B. Scenario 1: Strictly Positive (Gamma) Errors

Challenge: When errors follow a Gamma distribution (strictly positive), the DWT destroys the independence property. The transformed errors in the wavelet domain become correlated, and the distribution is no longer preserved.
Solution:
- Prior: A mixture prior is used for wavelet coefficients: a point mass at zero (for sparsity) and a centered logistic distribution.
- Posterior Inference: Because the likelihood and prior do not yield a closed-form posterior expectation, the authors employ Markov Chain Monte Carlo (MCMC) methods.
- Algorithm: They utilize the Robust Adaptive Metropolis (RAM) algorithm to sample from the joint posterior distribution of the coefficients, allowing for joint estimation rather than independent coefficient-by-coefficient shrinkage.

C. Scenario 2: Correlated Errors (AR(1) and ARFIMA)

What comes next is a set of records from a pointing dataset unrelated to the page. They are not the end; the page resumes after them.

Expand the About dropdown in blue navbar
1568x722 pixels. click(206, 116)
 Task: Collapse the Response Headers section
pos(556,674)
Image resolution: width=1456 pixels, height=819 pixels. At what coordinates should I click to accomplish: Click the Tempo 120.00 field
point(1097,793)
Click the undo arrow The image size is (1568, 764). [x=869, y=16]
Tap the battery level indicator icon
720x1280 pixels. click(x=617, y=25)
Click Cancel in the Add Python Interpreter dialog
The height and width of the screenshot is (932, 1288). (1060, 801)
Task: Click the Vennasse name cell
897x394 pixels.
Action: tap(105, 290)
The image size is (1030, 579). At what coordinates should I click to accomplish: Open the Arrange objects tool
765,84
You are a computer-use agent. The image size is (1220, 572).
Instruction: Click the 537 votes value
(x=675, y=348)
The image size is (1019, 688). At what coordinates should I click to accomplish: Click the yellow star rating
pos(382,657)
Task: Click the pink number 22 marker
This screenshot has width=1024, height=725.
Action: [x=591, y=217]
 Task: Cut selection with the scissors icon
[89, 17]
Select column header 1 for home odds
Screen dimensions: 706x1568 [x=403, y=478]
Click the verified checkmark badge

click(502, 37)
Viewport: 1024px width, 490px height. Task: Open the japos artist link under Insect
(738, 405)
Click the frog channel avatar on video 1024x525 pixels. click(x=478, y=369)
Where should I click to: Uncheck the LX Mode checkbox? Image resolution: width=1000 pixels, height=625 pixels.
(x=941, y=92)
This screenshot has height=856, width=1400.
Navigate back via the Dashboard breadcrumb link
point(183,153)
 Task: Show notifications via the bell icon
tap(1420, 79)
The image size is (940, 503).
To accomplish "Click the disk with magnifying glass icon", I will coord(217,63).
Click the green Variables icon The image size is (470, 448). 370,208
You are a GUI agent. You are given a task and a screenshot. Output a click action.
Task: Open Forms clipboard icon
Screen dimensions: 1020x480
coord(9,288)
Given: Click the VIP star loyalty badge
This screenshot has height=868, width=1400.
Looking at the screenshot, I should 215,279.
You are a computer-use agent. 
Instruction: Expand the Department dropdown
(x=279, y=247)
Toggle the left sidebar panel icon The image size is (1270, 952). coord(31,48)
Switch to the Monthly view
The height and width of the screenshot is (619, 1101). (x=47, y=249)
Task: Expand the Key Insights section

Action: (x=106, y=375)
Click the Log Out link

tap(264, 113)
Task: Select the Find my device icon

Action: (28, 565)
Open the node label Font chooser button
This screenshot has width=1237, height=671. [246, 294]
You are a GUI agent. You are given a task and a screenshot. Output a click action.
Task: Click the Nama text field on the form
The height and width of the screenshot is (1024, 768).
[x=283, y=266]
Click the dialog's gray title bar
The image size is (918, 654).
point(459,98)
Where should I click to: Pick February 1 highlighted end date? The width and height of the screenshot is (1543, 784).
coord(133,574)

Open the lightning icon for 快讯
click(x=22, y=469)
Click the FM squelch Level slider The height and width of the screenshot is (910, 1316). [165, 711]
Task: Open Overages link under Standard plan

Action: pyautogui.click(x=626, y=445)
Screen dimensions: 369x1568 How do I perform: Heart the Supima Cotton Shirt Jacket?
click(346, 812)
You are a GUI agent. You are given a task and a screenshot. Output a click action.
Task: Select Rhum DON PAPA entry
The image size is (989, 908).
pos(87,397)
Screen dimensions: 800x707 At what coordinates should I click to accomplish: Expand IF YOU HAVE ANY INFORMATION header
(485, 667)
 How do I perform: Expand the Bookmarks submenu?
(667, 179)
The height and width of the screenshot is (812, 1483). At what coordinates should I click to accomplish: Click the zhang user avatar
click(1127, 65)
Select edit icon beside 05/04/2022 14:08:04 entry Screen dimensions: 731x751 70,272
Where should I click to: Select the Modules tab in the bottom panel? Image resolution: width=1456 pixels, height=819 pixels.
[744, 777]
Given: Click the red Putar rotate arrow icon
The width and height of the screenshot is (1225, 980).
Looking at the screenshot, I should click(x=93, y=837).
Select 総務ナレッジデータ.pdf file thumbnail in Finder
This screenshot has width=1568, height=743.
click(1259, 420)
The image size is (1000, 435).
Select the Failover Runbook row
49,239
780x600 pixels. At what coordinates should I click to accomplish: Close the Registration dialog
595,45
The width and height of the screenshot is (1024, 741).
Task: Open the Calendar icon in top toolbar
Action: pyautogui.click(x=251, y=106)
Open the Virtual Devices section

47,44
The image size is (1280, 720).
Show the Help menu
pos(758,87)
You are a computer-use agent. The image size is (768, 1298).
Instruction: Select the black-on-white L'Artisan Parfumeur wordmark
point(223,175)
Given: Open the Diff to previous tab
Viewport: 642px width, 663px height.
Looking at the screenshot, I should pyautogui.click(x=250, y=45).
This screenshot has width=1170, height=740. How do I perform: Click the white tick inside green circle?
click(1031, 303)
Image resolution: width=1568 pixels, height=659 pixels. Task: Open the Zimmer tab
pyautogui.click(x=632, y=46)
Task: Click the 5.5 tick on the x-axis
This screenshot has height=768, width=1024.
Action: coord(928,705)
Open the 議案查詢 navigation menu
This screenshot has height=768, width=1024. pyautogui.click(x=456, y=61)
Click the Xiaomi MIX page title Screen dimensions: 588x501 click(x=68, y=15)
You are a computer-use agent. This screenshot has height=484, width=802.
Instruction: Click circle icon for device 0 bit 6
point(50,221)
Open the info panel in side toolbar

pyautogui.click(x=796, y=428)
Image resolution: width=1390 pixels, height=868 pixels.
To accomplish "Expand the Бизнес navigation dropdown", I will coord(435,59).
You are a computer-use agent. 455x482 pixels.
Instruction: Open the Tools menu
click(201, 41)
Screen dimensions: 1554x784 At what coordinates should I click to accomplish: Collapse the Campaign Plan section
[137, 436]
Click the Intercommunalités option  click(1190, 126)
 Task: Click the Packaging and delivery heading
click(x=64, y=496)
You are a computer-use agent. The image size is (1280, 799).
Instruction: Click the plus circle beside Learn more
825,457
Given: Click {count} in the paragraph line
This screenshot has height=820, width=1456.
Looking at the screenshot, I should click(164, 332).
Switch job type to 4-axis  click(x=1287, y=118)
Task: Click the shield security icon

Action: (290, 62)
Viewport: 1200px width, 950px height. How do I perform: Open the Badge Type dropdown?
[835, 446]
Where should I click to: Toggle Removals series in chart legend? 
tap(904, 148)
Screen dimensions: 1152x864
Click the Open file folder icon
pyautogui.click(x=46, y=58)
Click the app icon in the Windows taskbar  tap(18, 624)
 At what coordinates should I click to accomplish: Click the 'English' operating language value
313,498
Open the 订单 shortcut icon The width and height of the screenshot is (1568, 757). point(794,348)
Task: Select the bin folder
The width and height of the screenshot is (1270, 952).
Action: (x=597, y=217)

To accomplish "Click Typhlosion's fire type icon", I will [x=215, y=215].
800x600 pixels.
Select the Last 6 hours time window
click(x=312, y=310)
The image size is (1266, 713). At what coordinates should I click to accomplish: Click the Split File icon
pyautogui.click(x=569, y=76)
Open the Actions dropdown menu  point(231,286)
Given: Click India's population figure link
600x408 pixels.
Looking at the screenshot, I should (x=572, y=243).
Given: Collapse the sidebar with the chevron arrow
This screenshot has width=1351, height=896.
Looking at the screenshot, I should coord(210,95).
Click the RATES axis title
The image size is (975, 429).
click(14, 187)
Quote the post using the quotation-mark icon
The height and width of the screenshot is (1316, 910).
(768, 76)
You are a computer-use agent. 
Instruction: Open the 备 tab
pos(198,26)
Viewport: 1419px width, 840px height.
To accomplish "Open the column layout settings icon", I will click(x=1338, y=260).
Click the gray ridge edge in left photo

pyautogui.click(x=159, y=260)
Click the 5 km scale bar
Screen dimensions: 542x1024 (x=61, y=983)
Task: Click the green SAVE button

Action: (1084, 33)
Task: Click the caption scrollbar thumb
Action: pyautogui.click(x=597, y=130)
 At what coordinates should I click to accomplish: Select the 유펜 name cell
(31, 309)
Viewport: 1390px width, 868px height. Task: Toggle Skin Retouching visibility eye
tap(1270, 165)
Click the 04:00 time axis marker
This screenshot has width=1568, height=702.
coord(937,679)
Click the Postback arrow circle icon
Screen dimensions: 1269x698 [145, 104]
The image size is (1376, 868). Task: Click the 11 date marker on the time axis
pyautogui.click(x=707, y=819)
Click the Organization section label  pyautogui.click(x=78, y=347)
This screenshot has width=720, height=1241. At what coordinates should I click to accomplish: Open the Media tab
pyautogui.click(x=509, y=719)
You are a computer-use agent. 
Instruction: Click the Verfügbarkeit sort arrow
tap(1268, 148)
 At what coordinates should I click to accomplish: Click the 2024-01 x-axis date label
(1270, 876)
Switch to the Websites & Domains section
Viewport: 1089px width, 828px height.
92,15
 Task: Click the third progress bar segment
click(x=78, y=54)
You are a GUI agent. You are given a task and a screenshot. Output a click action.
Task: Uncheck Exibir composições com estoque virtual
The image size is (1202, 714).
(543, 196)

Challenge: Errors follow Autoregressive (AR(1)) or Autoregressive Fractionally Integrated Moving Average (ARFIMA) processes, introducing short- and long-range dependence.
Solution:
- Leveraging the decorrelation property of the DWT, the authors apply shrinkage rules individually to coefficients at each resolution level.
- Level-Dependent Shrinkage: The standard deviation of the noise is estimated at each resolution level $j$ using the Median Absolute Deviation (MAD) estimator.
- Bayesian Shrinkage: A Bayesian shrinkage rule (based on Sousa and Zevallos, 2025) is applied, which accounts for the varying noise levels across scales.

3. Key Contributions

Novel Error Modeling: The paper extends AFDA to handle strictly positive additive noise (Gamma distribution), a scenario rarely addressed in literature due to inferential complexity.
Joint Bayesian Inference: It introduces a method to handle the loss of independence in the wavelet domain under Gamma noise via MCMC (RAM algorithm), moving beyond standard independent thresholding.
Robustness to Dependence: It demonstrates that wavelet-based estimation remains effective even when errors exhibit short-term (AR) or long-term (ARFIMA) memory, provided level-dependent shrinkage is used.
Handling Local Features: By utilizing wavelet bases, the method successfully recovers curves with discontinuities, peaks, and oscillations, outperforming spline-based approaches in these specific contexts.

4. Results

The authors conducted extensive simulation studies using standard Donoho-Johnstone test functions (Bumps, Blocks, Doppler, Heavisine) and real-data applications.

Gamma Error Scenario:
- Performance (measured by Mean Squared Error - MSE) deteriorates as the number of components ( $L$ ) increases, which is expected due to the ill-posed nature of the inverse problem.
- Higher Signal-to-Noise Ratios (SNR) significantly improved recovery accuracy.
- The method successfully recovered local features despite the non-Gaussian noise.
Correlated Error Scenario:
- The method proved robust to both AR(1) and ARFIMA errors.
- While correlated errors increased the MSE compared to independent Gaussian noise, the increase was moderate (typically 3–4 times the ideal case, but small in absolute numerical terms).
- Comparison: The proposed Bayesian shrinkage rule slightly outperformed the classical "Universal Thresholding" method (Johnstone & Silverman), particularly in challenging long-memory (ARFIMA) settings.
Real Data: The paper mentions applications to real data (Section 5), confirming the practical viability of the approach, though specific numerical results for real data are summarized in the conclusion rather than detailed tables in the provided text.

5. Significance

This work is significant for several reasons:

Bridging Theory and Practice: It addresses a gap between theoretical functional data analysis and practical applications where noise is rarely Gaussian or independent (e.g., chemical spectroscopy).
Computational Innovation: It provides a concrete computational framework (RAM algorithm) for solving complex Bayesian inference problems in wavelet domains where analytical solutions are intractable.
Methodological Advancement: It validates that wavelet-based approaches are superior to spline-based methods for aggregated data containing sharp local features, even under complex noise structures.
Publication Potential: The authors highlight that modeling aggregated curves with positive Gamma errors is an under-explored area, offering a new direction for future research in chemometrics and signal processing.